Administration making efforts to get funding

Eastern took its first steps toward federal funding last week when Jill Nilsen, vice president for external affairs, and interim President Lou Hencken met with both Illinois senators and several other congressmen.

Nilsen said Eastern had planned on trying to get money from the federal government before the state cut $2.3 million in its funds, but that issue made the need more urgent.

“There has always been a plan to be more active federally; that problem was the impetus to move at this point,” Nilsen said, but it is now too late to secure funds for this or even next fiscal year.

Nilsen and Hencken spoke with four Illinois legislators: Sen. Dick Durbin, (D-Chicago), Sen. Peter Fitzgerald, (R-Iverness), Rep. David Phelps, (D-Eldorado) and Rep. Timothy Johnson, (R-Sidney). Johnson’s district currently includes the University of Illinois at Urbana-Champaign and Illinois State University, and redistricting may add Eastern to that group, Nilsen said.

They also met with Michigan’s Rep. Joe Knollenberg, (R-Bloomfield Hills), who is an Eastern alumnus and 2000 winner of the Distinguished Alumni Award.

All the legislators pledged their support for Eastern, Nilsen said.

“Each of the legislators expressed their willingness to help us at the federal level,” Nilsen said.

Doing that means identifying the bills moving through Congress with the potential to help Eastern financially, like those pertaining to teacher education, Nilsen said. She noted the ability of the College of Sciences to secure federal grants. She said they will work with the deans.

Meeting face to face with legislators is important for getting Eastern’s name established in Congress, Nilsen said, and it is what helped Eastern begin to get involved with lobbying at the state level in 1996.

“It was a good beginning of our efforts to be more active at the federal level,” Nilsen said. “And having face-to-face contact with those legislators is an important part of the process.
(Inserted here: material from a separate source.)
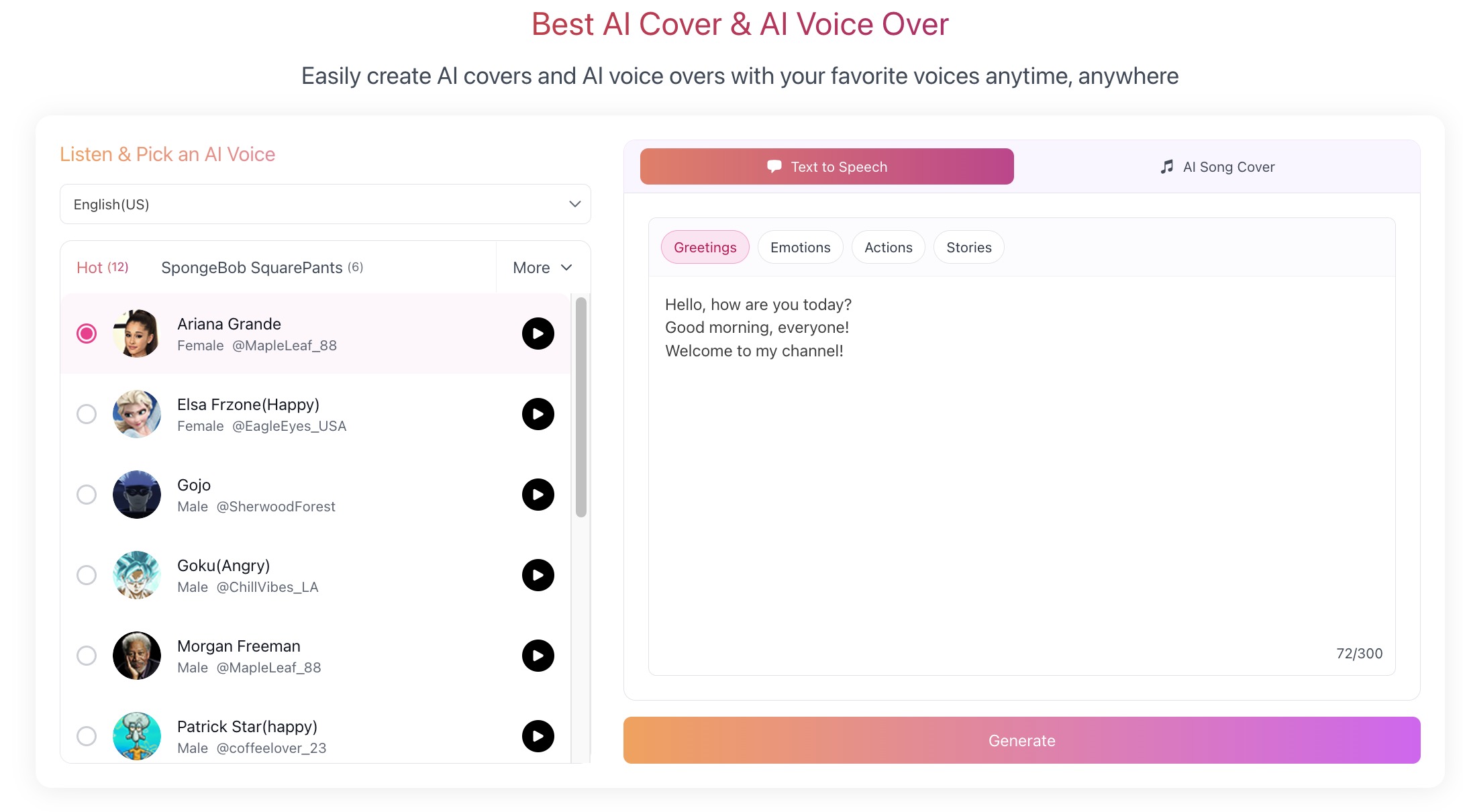1463x812 pixels.
Task: Switch to the AI Song Cover tab
Action: [x=1217, y=166]
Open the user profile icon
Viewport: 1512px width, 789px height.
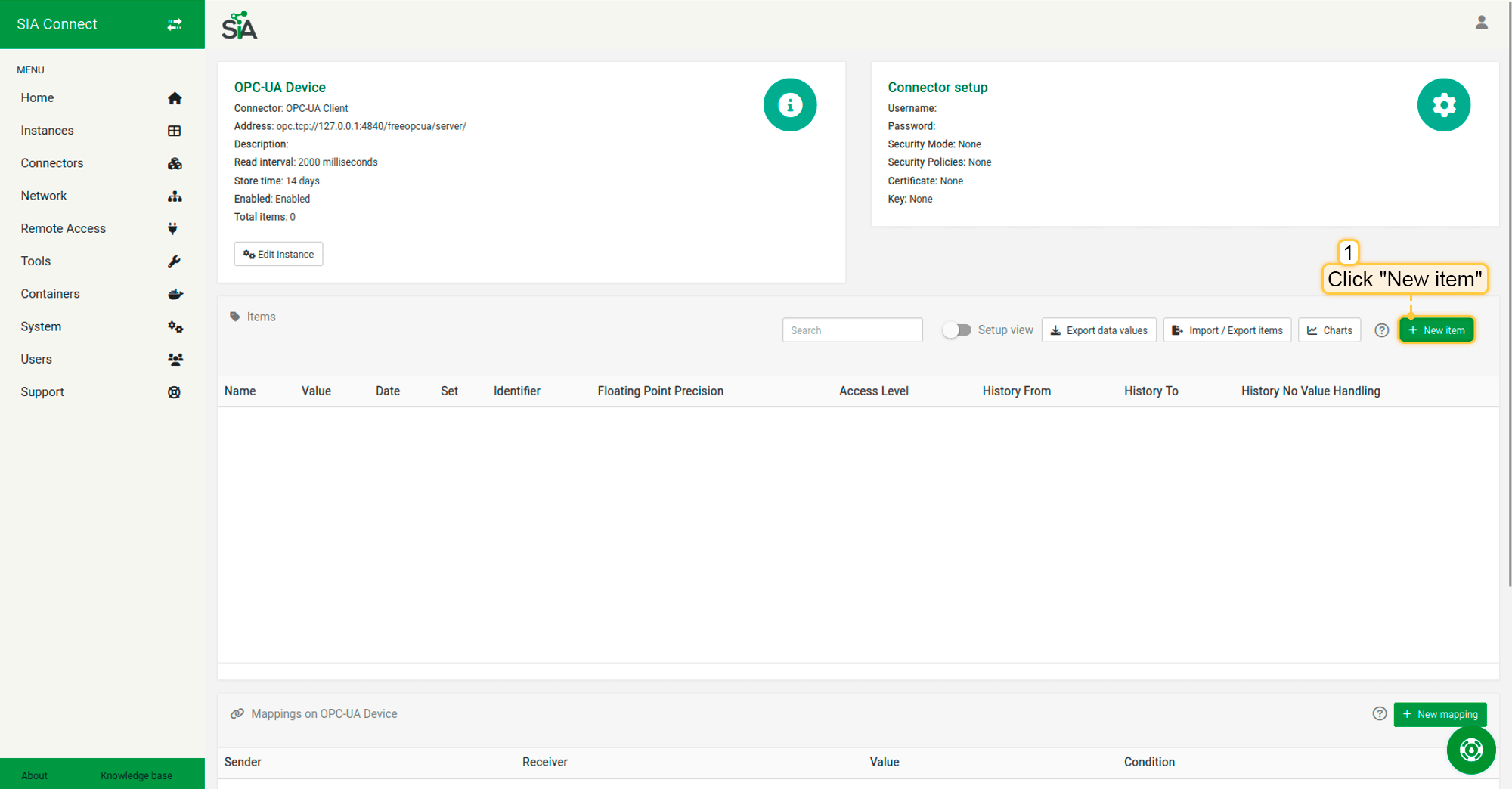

Establishing name recognition is difficult if you only try to do that with letters and e-mail.”

The group didn’t discuss where the national or state economy may be headed in the next few years, but Nilsen said the legislators did acknowledge it is one of the many things that have changed drastically since the events of Sept. 11. She and Hencken were struck by the elevated level of security at the Capitol building. They spent 2 1/2 hours after arriving on Friday in a grounded airplane after a security breach prevented the plane from docking.